Text ──► [1. Text Tokenizer] ──► text_tokens
│
Reference Audio ──► [2. Voice Encoder] ──► speaker_emb (256-dim)
│ │
│ ▼
└──► [3. S3 Tokenizer] ──► prompt_tokens ──► [4. T3 Model] ──► speech_tokens
│
Reference Audio ──► [5. CAMPPlus] ──► xvector (192-dim) │
│ │ │
└──► [6. Mel Extractor] ──► prompt_mel │
│ │
▼ ▼
[7. Conformer Encoder] ◄── speech_tokens
│
▼
[8. CFM Decoder] ──► mel_spectrogram
│
▼
[9. HiFi-GAN Vocoder] ──► waveform (24kHz)
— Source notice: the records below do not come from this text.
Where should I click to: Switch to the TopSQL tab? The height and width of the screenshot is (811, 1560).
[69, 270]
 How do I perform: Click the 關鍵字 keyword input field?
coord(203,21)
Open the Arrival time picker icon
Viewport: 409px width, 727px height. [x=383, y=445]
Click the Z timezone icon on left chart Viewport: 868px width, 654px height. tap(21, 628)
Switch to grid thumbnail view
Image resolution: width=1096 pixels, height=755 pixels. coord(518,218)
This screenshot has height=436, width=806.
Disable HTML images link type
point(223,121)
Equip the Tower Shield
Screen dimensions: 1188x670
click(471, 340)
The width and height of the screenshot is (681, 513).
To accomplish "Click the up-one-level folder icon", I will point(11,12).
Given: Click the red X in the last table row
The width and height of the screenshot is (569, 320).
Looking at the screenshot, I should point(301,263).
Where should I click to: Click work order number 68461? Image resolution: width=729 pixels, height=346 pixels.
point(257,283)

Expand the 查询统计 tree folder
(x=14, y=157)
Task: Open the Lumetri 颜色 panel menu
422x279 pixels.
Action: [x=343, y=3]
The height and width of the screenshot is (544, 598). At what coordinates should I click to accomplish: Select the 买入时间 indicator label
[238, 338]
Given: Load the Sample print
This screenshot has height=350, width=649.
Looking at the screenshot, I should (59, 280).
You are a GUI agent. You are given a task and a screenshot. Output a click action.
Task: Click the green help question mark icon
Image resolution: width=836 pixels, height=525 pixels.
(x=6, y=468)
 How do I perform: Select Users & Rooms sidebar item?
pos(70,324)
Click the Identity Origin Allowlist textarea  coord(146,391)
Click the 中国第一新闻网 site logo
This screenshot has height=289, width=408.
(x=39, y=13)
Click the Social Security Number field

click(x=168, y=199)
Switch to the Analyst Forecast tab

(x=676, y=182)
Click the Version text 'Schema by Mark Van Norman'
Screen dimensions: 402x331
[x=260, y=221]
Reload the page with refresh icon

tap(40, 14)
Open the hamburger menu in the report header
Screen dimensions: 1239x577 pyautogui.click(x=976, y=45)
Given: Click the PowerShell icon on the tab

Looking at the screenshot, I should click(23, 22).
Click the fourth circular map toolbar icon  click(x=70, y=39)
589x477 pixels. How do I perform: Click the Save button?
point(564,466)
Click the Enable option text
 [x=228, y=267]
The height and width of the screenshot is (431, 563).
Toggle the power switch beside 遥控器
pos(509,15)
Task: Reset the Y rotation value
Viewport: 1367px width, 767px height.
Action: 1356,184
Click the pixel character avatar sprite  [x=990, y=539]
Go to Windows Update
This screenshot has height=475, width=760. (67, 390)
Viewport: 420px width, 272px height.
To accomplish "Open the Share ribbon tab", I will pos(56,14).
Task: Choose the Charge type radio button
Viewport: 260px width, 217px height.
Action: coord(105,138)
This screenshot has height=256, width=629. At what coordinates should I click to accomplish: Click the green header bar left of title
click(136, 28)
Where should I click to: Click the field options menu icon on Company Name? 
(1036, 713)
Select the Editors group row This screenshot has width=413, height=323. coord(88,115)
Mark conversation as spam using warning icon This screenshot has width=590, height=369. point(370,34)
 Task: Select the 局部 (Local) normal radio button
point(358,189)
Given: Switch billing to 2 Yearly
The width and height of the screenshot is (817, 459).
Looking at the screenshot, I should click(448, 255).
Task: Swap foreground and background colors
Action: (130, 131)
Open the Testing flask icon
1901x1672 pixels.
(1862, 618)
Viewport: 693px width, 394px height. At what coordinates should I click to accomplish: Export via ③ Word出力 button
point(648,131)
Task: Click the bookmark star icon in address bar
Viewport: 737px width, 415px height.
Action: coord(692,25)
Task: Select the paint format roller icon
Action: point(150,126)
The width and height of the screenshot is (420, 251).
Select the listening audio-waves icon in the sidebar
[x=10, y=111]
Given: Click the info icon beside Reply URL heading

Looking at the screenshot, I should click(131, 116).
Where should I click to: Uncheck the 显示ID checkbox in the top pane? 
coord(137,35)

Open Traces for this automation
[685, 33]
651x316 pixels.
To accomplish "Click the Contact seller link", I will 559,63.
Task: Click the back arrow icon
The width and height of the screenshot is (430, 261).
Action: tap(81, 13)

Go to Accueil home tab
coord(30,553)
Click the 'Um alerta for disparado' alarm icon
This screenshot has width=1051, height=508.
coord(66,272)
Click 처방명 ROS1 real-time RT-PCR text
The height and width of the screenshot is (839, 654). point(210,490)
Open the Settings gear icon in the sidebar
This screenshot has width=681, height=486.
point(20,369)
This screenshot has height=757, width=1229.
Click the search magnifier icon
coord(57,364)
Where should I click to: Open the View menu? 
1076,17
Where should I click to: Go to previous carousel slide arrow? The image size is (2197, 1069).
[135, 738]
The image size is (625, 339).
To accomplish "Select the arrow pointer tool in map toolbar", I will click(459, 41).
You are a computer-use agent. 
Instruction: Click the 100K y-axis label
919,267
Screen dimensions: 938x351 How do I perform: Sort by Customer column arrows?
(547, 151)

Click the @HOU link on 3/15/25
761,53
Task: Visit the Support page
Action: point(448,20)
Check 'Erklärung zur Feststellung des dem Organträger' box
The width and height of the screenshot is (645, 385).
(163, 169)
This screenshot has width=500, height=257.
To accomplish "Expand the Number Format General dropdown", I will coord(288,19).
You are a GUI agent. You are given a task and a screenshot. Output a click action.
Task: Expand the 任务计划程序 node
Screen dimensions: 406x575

| # | Component | Purpose | Input | Output | Params |
|---|---|---|---|---|---|
| 1 | Text Tokenizer | BPE text encoding | text string | token IDs (0-703) | - |
| 2 | Voice Encoder | Speaker embedding for T3 | 16kHz audio | 256-dim embedding | ~2M |
| 3 | S3 Tokenizer | Speech tokenization | 16kHz audio | token IDs (0-6560) | ~300M |
| 4 | T3 Model | Text → speech tokens | text + conditioning | speech tokens | 520M |
| 5 | CAMPPlus | Speaker embedding for S3Gen | 16kHz audio | 192-dim xvector | ~7M |
| 6 | Mel Extractor | Reference mel spectrogram | 24kHz audio | [T, 80] mel | - |
| 7 | Conformer Encoder | Speech token encoding | tokens + xvector | [2T, 512] features | ~25M |
| 8 | CFM Decoder | Flow matching → mel | encoder output | [80, 2T] mel | ~71M |
| 9 | HiFi-GAN Vocoder | Mel → waveform | mel spectrogram | 24kHz audio | ~14M |
Sorted by max difference (largest first = most suspect):
| # | Component | Status | Max Diff | Test Script |
|---|---|---|---|---|
| 8 | CFM Decoder | ✅ | 0.052 | scripts/test_cfm_full.R |
| 9 | HiFi-GAN Vocoder | ✅ | 0.026 | scripts/test_hifigan.R |
| 5 | CAMPPlus | ✅ | 0.0015 | scripts/test_campplus.R |
| 7 | Conformer Encoder | ✅ | 0.0004 | scripts/test_encoder_steps.R |
| 2 | Voice Encoder | ✅ | 0.00026 | scripts/test_voice_encoder.R |
| 4 | T3 Model | ✅ | 0.00003 | scripts/test_t3_llama.R |
| 4 | T3 Conditioning | ✅ | 0.000002 | scripts/test_t3_cond.R |
| 6 | Mel Extractor | ✅ | 0.000001 | scripts/test_voice_encoder.R |
| 3 | S3 Tokenizer | ✅ | 0 (exact) | scripts/test_s3tokenizer.R |
| 1 | Text Tokenizer | ✅ | 0 (exact) | (uses same tokenizer.json) |
# Component with largest diff - CFM decoder
Rscript scripts/test_cfm_full.R
# Second largest - vocoder
Rscript scripts/test_hifigan.R
# End-to-end with Python reference
Rscript scripts/test_s3gen_vs_python.R1. Text Tokenizer - (exact match, uses same JSON)
2. Voice Encoder - scripts/test_voice_encoder.R
3. S3 Tokenizer - scripts/test_s3tokenizer.R
4. T3 Model - scripts/test_t3_llama.R, scripts/test_t3_cond.R
5. CAMPPlus - scripts/test_campplus.R
6. Mel Extractor - scripts/compare_mel.R
7. Conformer Encoder - scripts/test_encoder_steps.R, scripts/test_conformer_full.R
8. CFM Decoder - scripts/test_cfm_full.R, scripts/test_cfm_estimator.R
9. HiFi-GAN Vocoder - scripts/test_hifigan.R
T3 may generate silence/filler tokens before actual speech. Investigate:
- T3 conditioning alignment
- How prompt_tokens influence generation start
- Whether text position embeddings are correct
T3 inference is very slow on CPU (~1 token/second for 520M params). Use GPU for practical generation.